Same in linux, however it is ‘chrome’ itself that likes to fork around depending on what other instances of it are running and so forth. :wink:

Yep, that’s all it does too. If you are already talking to the chrome debugger over it’s port, just order it to shut down. :slight_smile:

You could do it from your shell script too, either a node command or just perl/curl/whatever the command over that port. Or even scan for the PID that is on that port and kill ‘that’ pid. ^.^

Wallaby manages all of this for you (no need for node or C++). You can look at what we did and port it to your hound setup.

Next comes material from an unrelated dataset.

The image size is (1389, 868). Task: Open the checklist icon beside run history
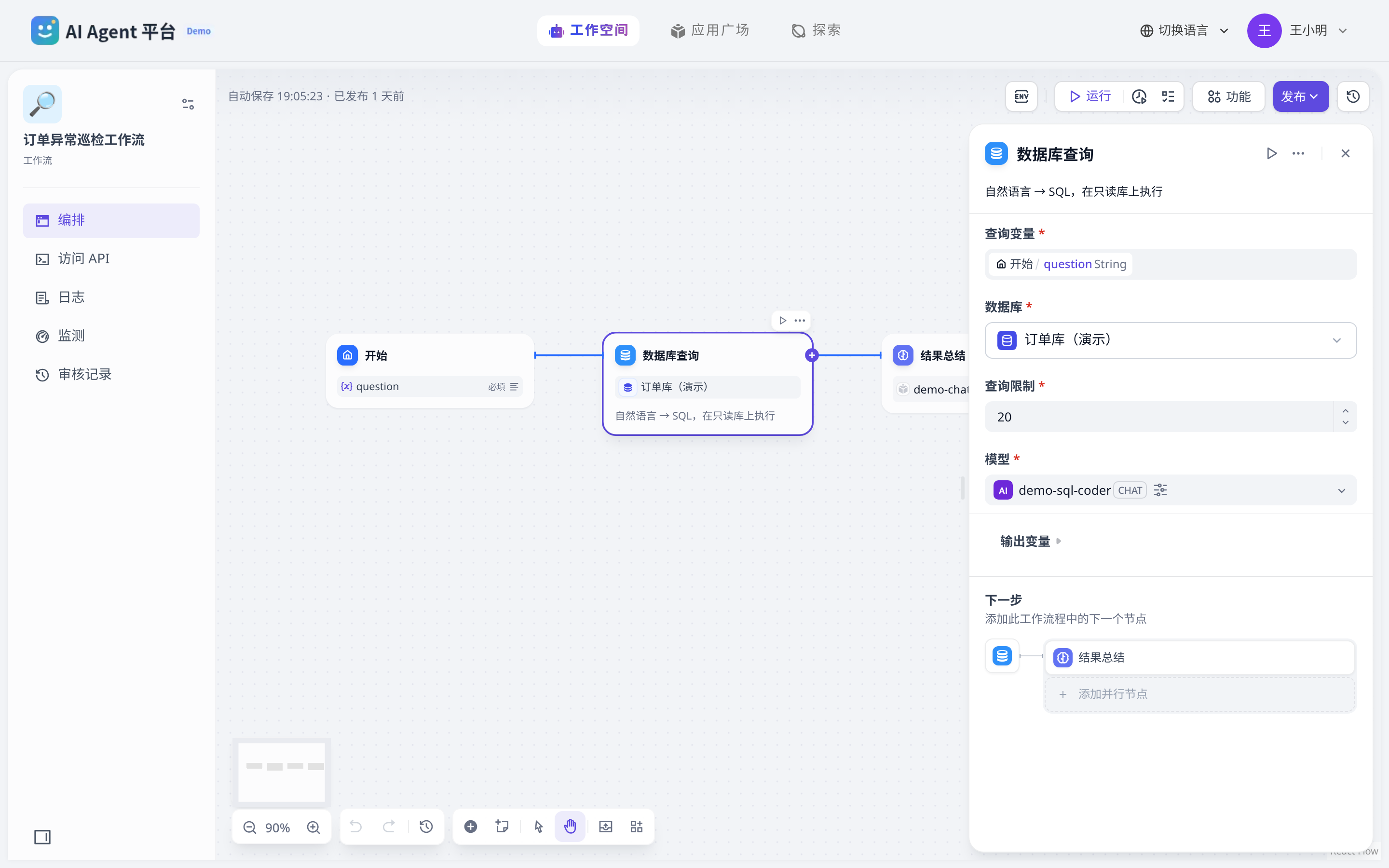[x=1168, y=96]
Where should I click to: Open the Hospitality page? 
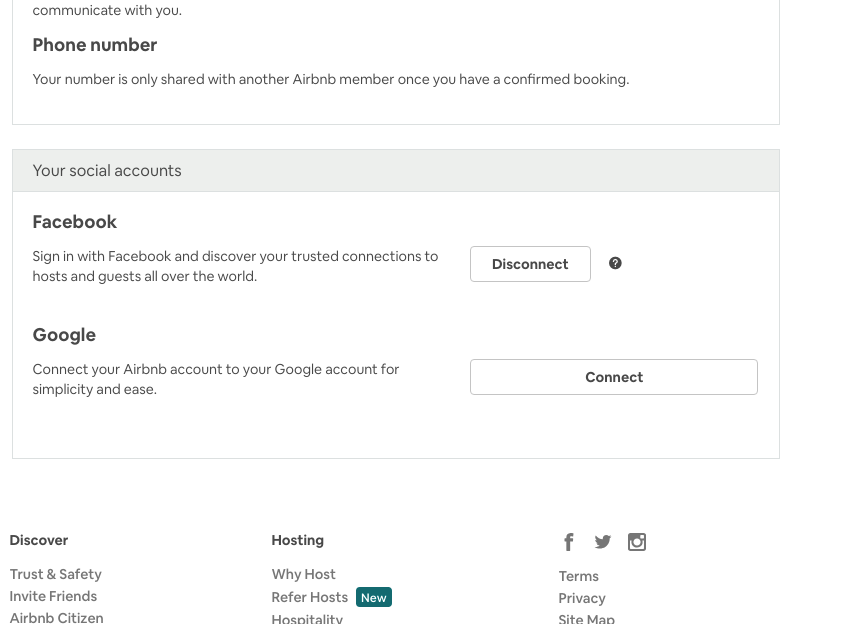(x=307, y=618)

Hi keathley, I did try wallaby and hound, I ended up not using either because I was unable to keep multiple sessions alive (say 20 sessions sitting for an arbitrary number of minutes on a page), with individual devtools debugger for each session (so 20 different pages, independent sessions, each one with an individual debugger attached for anywhere between 5min to 15min, sometimes more)? If you know that that can be achieved with wallaby, running chrome, I’m all to use what you guys already did.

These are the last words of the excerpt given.